Fidèles à leur démarche didactique, les éditions Sully publient un remarquable ouvrage dans la collection Le Prunier. Shodô ou comment étudier la sagesse du zen à travers la peinture à l’encre traditionnelle. Esthétique aussi, le livre resplendit d’une mise en page sobre, mais efficace tant sur le plan historique que graphique. Shôzô Satô en est l’auteur. Il réside aux USA. Il y enseigne plusieurs arts majeurs japonais (ikebana, cérémonie du thé, calligraphie) depuis de nombreuses années.
Dans la première partie, l’auteur nous apprend que shodô (la voie dô de l’écriture sho) est toujours tracée avec les kanji (calligraphie chinoise importée en même temps que le bouddhisme au VI ème s. de notre ère), même s’ils sont parfois simplifiés. Seul le pinceau est permis, nous dit-il, afin de tirer pleinement parti de sa souplesse. Il nous apprend surtout que différents tracés plus ou moins libres (cinq en fait) fondent cette écriture. Parmi eux le style semi-cursif Gyosho (écriture en mouvement) est réservé à la calligraphie spécifiquement japonaise.

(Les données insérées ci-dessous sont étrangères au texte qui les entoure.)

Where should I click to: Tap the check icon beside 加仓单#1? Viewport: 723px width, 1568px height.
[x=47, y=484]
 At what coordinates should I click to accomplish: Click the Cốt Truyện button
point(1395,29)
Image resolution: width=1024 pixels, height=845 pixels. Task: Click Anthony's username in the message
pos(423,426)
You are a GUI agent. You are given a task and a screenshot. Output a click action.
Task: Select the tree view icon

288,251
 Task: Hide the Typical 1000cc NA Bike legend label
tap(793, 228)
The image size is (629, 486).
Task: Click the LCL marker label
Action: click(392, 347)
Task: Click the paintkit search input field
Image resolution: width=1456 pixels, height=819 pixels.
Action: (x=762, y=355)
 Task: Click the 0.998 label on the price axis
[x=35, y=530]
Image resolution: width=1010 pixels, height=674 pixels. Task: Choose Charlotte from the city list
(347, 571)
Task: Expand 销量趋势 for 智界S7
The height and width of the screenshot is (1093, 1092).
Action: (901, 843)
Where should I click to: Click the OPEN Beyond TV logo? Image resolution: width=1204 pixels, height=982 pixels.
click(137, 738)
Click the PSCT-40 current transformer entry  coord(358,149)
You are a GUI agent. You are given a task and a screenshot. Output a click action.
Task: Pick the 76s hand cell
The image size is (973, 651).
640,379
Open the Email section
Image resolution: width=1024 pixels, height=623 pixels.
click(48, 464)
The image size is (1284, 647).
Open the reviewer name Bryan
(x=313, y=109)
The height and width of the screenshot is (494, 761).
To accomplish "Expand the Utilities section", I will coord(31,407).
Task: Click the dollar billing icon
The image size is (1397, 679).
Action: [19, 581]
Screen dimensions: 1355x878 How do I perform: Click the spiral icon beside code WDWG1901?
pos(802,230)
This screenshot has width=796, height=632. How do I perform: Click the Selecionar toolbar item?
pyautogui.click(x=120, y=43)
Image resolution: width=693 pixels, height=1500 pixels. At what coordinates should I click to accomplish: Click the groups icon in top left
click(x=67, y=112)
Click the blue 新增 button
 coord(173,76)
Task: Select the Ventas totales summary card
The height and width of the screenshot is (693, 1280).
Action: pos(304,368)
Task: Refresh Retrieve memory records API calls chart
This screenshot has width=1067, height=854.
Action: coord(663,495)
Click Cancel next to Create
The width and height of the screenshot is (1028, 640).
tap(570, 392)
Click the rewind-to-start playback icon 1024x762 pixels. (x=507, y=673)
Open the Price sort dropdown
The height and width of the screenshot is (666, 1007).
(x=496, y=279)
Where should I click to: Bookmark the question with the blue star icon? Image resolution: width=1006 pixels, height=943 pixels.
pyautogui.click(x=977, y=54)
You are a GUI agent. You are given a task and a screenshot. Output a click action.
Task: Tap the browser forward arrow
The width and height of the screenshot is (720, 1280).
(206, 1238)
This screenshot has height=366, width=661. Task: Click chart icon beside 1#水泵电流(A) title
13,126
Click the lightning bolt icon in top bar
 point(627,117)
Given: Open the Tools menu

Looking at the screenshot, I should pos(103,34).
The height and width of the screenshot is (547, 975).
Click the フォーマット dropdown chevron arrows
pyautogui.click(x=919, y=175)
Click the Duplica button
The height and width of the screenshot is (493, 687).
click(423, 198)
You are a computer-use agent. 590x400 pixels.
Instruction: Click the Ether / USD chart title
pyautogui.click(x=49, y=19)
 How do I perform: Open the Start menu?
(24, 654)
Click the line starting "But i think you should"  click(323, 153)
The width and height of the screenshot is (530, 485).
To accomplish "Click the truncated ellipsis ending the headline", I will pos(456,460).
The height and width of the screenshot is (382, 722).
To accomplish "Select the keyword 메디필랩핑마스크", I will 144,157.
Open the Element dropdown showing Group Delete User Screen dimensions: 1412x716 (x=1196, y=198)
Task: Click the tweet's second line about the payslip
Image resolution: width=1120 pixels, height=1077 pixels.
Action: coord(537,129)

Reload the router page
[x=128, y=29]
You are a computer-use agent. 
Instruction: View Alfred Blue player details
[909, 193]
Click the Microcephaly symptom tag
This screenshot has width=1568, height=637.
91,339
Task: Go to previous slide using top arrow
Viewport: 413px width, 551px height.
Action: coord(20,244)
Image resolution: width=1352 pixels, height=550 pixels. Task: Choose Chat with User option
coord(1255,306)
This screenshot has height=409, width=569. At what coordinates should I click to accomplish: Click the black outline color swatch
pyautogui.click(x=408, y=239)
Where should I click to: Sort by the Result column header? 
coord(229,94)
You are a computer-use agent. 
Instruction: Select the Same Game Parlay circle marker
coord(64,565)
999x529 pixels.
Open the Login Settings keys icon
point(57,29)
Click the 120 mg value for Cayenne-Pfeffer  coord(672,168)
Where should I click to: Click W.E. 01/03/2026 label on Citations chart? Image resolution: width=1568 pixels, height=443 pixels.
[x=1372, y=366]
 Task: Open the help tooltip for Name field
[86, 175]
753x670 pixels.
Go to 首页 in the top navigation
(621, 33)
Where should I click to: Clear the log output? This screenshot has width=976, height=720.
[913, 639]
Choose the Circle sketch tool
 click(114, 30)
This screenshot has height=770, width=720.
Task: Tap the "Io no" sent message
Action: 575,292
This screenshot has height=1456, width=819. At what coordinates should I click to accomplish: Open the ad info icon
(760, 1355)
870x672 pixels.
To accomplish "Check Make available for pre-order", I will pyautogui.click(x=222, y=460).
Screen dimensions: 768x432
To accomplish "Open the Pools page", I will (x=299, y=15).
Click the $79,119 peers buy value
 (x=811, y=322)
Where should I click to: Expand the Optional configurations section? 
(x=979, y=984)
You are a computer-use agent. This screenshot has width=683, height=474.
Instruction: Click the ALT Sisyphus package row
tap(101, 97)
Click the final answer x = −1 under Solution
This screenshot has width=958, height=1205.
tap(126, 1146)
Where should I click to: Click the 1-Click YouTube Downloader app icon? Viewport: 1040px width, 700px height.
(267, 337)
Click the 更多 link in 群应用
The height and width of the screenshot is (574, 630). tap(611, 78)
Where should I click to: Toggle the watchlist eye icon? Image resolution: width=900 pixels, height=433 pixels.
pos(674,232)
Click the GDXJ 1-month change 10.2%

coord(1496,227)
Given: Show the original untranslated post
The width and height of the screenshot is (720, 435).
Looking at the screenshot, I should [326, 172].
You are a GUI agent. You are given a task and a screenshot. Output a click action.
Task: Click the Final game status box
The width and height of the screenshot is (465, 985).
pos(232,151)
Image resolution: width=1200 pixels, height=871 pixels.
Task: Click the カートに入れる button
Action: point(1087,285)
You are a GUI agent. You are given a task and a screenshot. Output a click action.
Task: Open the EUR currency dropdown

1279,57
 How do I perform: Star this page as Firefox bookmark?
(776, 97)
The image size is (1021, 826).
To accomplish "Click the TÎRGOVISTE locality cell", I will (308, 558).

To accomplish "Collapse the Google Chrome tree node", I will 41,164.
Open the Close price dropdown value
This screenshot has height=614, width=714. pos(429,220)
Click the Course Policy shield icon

Les autres styles servent plus à l’écriture soit de la poésie chinoise soit pour des actes du quotidien ou administratifs. En tout état de cause, chacun est précisément détaillé dans son tracé du plus académique au plus fluide. Le tout accompagné d’une mise en perspective pour l’appréhender dans son contexte spécifique. Pour sôsho, l’écriture cursive par exemple, elle est similaire à celle pratiquée en Occident, nous précise l’auteur. D’ailleurs, cette façon de tracer les idéogrammes donnera le syllabaire katakana (style d’herbe)dontles femmes à la cour impériale s’emparent vers l’an mille pour fonder la littérature nippone.
Dans la deuxième partie de l’ouvrage, l’auteur nous initie à la philosophie zen en même temps qu’à l’esthétique des zengo. Par l’étude des tracés de ces impitoyables énigmes bouddhistes, il nous permet une approche méditative du lâcher prise. Pour ceux qui se lanceront dans cet ascétisme, les explications précises et graphiquement pertinentes seront un incomparable soutien dans cette voie infinie.
Mais quelle soit de leur persévérance, ils auront toujours la satisfaction, qu’au final, elles révéleront leur personnalité. Car ici pas question de tricher. Le tracé doit toujours être lisible sinon on tombe dans l’art abstrait, antinomique avec l’esprit zen. Quant aux autres, la simple contemplation de ces œuvres pleines de tension, leur apporteront une plénitude que notre société débridée nous refuse désormais.
Bien qu’ardue au premier abord, cette somme de connaissances et de travail nous ouvre sur un monde de liberté, une fois gravie l’immense montagne qu’est la pratique zen.
Camille DOUZELET et Pierrick SAUZON
Shodô, l’art paisible de la calligraphie zen japonaise, Shôzô Satô, préface de Gengo Akiba Rôshi, 176 p., 28€, collection Le Prunier, éd. Sully.